Eastern Regional Minister
- Incumbent
- Assumed office February 2017
- President: Nana Akuffo-Addo
- Preceded by: Antwi Boasiako Sekyere

Personal details
- Born: Ghana
- Party: New Patriotic Party

= Kwakye Darfour =

Ghanaian politician

Eric Kwakye Darfour (born 1957) is a Ghanaian politician and a member of the New Patriotic Party in Ghana. He is the Eastern Regional minister of Ghana. He was appointed by President Nana Addo Danquah Akuffo-Addo in January 2017 and was approved by the Members of Parliament in February 2017.

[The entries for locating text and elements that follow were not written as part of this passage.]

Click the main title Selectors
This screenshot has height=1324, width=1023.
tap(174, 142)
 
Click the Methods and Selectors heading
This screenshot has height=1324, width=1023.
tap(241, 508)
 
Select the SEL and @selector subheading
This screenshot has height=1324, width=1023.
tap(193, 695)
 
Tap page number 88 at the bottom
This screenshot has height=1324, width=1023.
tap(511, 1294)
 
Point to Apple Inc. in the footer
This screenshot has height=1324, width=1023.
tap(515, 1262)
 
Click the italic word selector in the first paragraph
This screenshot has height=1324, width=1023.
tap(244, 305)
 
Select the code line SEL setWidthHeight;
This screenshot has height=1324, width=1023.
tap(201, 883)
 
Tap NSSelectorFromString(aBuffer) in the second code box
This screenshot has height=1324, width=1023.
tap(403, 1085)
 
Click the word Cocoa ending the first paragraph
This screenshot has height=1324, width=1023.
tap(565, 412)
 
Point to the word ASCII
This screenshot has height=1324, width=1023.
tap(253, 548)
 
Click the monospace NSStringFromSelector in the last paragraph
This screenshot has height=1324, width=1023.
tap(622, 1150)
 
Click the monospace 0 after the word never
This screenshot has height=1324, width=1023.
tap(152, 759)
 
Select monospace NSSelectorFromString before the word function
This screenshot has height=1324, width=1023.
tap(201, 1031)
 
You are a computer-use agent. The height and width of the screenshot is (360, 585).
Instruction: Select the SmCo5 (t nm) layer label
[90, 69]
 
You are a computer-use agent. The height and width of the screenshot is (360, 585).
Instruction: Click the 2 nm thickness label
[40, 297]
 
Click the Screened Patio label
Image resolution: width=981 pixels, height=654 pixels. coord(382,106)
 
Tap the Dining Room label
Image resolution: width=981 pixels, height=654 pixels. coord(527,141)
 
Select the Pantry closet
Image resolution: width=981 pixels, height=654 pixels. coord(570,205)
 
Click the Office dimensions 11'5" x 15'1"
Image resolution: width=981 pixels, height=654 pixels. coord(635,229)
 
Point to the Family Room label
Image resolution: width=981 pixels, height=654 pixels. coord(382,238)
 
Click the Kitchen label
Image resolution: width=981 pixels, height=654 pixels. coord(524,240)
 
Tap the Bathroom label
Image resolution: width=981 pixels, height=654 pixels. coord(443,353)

== Early life and education ==
He was born on the 29 September 1957 in Achimota Accra. He started his basic education at Obo Government School in Obo Kwahu his hometown. After his middle school certificate he processed to St. John Grammar School and Ofori Panin Senior High for his 'O' Level And 'A' Level respectively.

In 1981, Kwakye Darfour studied in the University of Dakar, Senegal for a higher diploma in French and later acquired BA (HONS) in French and Linguistics from University of Ghana, Legon.

== Political career ==
He was elected in 2012 Ghanaian general elections and re-elected in 2017 after obtaining 73.48% of votes cast.